◆ TASK DETAILS ◆
Reproduce word for word the part of the items that starts with the line containing "At what (x,y)" and ends with the line containing "(860, 428).", including both of those lines.

◆ MATERIAL SHOWN ◆
● ● ●

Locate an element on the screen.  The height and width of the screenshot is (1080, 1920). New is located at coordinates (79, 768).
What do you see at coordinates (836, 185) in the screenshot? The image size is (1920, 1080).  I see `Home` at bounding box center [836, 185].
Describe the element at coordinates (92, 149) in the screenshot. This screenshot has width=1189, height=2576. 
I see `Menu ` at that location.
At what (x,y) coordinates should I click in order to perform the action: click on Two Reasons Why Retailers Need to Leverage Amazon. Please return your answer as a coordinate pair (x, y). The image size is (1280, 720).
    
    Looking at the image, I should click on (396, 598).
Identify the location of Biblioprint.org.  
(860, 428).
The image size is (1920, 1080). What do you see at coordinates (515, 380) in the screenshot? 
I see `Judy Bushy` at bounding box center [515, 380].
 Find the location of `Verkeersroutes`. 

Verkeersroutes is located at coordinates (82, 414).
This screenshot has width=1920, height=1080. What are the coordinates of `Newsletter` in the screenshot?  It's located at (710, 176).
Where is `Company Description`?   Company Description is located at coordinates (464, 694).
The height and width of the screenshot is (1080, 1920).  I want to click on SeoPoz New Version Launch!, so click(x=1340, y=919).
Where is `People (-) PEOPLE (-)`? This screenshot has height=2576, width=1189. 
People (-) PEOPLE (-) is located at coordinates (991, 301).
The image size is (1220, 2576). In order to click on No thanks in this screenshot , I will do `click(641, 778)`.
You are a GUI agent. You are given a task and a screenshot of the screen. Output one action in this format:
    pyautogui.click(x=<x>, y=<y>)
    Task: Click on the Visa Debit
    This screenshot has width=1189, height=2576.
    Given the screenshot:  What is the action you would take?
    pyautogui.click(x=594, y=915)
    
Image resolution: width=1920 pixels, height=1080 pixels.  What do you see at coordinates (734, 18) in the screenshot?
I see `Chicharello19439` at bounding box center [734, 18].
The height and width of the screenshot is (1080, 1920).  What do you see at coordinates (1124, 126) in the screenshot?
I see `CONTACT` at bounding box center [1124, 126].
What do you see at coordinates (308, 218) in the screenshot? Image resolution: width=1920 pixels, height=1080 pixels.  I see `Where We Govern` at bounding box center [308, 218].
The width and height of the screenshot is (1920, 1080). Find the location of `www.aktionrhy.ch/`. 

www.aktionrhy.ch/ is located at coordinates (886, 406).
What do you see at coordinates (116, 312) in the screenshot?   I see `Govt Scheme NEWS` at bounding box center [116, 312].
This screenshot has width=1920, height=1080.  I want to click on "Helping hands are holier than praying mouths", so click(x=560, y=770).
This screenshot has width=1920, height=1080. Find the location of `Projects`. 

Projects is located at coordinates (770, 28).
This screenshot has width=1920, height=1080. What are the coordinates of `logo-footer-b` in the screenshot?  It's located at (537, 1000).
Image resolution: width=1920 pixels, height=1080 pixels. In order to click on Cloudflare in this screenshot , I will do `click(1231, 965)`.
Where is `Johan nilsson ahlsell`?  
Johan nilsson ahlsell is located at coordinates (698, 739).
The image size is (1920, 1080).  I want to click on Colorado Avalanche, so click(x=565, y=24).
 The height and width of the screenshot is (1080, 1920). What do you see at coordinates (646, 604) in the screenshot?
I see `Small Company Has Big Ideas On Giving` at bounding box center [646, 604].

● ● ●

◆ RESPONSE TO THE EXERCISE ◆
At what (x,y) coordinates should I click in order to perform the action: click on Two Reasons Why Retailers Need to Leverage Amazon. Please return your answer as a coordinate pair (x, y). The image size is (1280, 720).
    
    Looking at the image, I should click on (396, 598).
Identify the location of Biblioprint.org.  
(860, 428).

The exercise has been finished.